The Railroad Commission gave the industry what it wanted instead of protecting the long term drinking water needs of Texas residents.

We found a huge lack of oversight and transparency, along with poor record keeping in the Railroad Commission’s Underground Injection Control Program. More needs to be done to protect drinking water as Texas deals with a growing population and recurrent drought.

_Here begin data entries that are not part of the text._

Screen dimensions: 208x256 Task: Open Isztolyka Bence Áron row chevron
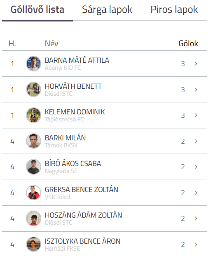tap(196, 244)
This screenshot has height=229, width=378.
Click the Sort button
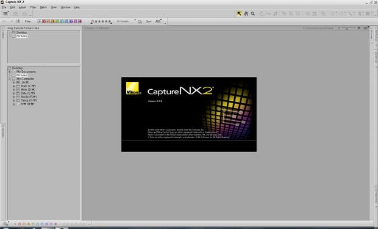149,21
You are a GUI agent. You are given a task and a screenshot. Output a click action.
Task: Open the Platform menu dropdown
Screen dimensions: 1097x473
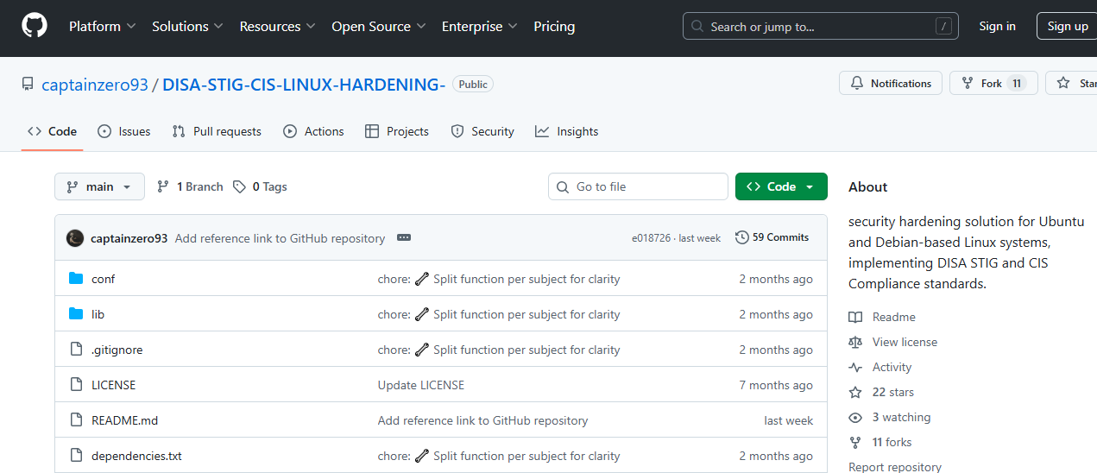click(x=102, y=27)
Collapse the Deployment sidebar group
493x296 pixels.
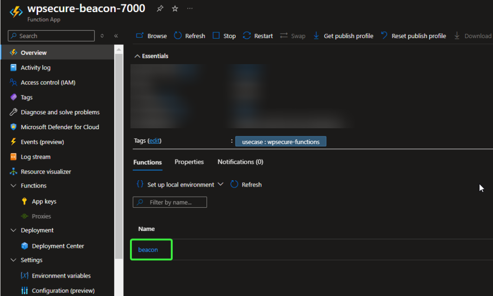[x=13, y=230]
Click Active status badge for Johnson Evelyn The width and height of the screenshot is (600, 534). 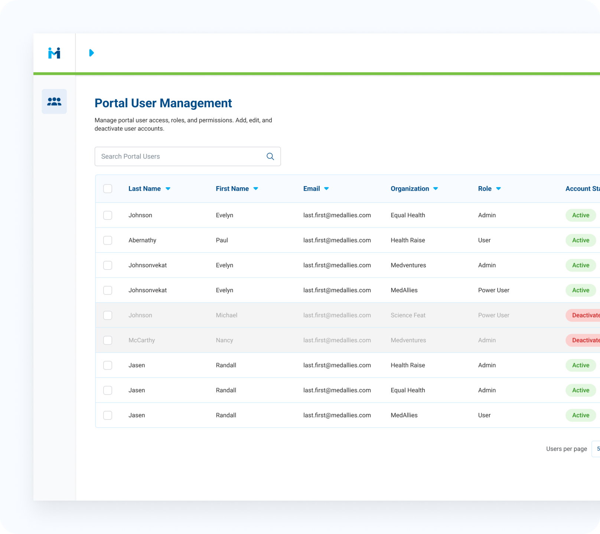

The Railroad Commission of Texas has failed to implement Safe Drinking Water Act protections, as a result Clean Water Action is calling for a dramatic overhaul of aquifer exemption oversight in the Railroad Commission's UIC program including:

  • An immediate statewide moratorium on the approval of any injection well that meets the criteria for an aquifer exemption.
  • An immediate halt to injection activities that are occurring in USDWs, until all necessary aquifer exemptions are granted by EPA.
  • A complete inventory of all injection wells, including disposal wells into non-productive zones, to determine water quality information for the injection zone and to determine whether or not injection has occurred into USDWs.
  • The development of a process for submitting aquifer exemption applications to EPA that includes public notice and a public hearing and opportunities for public comment.
  • To undertake a comprehensive review of UIC regulations to ensure protections of USDWs and other future potential drinking water supplies
  • Read the report here

It's hard to summarize this issue better than The Texas Tribune headline recently reported - Texas Promised 34 Years Ago to Track Oilfield Waste in Aquifers. It Didn't.